Supplied text>
◇ ◇ ◇ ◇ ◇ ◇ ◇

Posted: Mon Sep 26, 2005 2:35 am
Emilio wrote:Hello and thanks mf!

I have used Legendre's symbol, and get correct output for all the input of this thread.
Maybe I haven't computed right Legendre's symbol.
If someone can explain me a bit how have computed this to solve the problem, I will be happy

By other hand I have here some test cases, if someone can say if the output is correct I will be happy too
The answer for a=31, b=41 should be Yes. (32nd case)

Posted: Mon Sep 26, 2005 8:56 pm
Thanks Martin Macko!

I got AC.

I had a small bug at my algorithm. But one question, I have obtained a time of 0:00.535, and most of solvers have obtained a time about 0:00.030 or smaller, I would like know the method used. I used a method that is about Legendre's symbol and law of quadratic reciprocity, in this method I must break down a number in his prime numbers, and make transformations to obtain trivial cases that I can solve directly.

◇ ◇ ◇ ◇ ◇ ◇ ◇

Raw data>
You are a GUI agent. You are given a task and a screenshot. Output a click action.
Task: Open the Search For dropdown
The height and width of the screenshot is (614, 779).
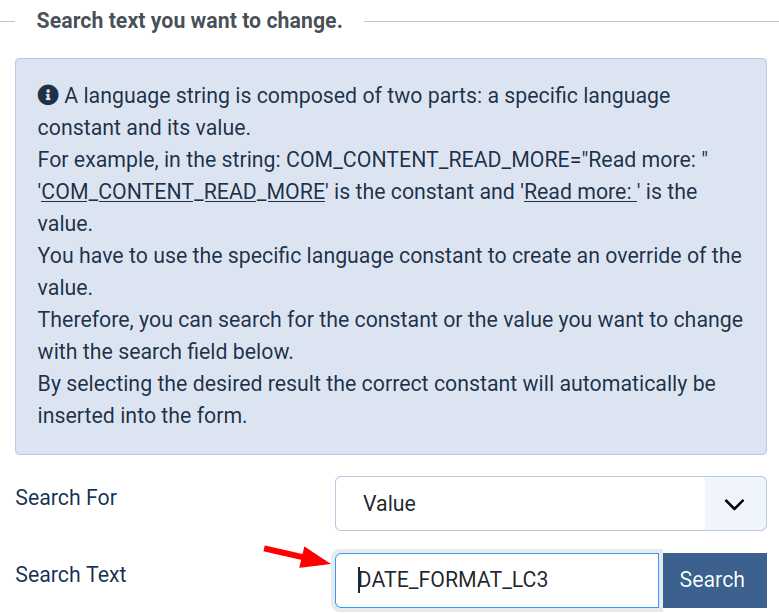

◇ ◇ ◇ ◇ ◇ ◇ ◇

Resume the forum thread about Legendre's symbol, picking up right after its last sentence. Nothing in the listing is needed here.

Any other hint or method will be highly-regarded.

Posted: Mon Sep 26, 2005 10:00 pm
Legendre symbol can be computed as a^((p-1)/2) (mod p). It's just modular exponentiation.
My 0.002s solution is based on an algorithm from http://www.cacr.math.uwaterloo.ca/hac/about/chap2.pdf page 27, algorithm #2.149.

Posted: Tue Sep 27, 2005 12:16 am
Thanks mf another time!

Now, I have solved it at time of 0:00.004

### Re: 10831 - Gerg’s Cake

Posted: Fri Nov 30, 2012 4:32 pm
Posted an ac code. So deleted.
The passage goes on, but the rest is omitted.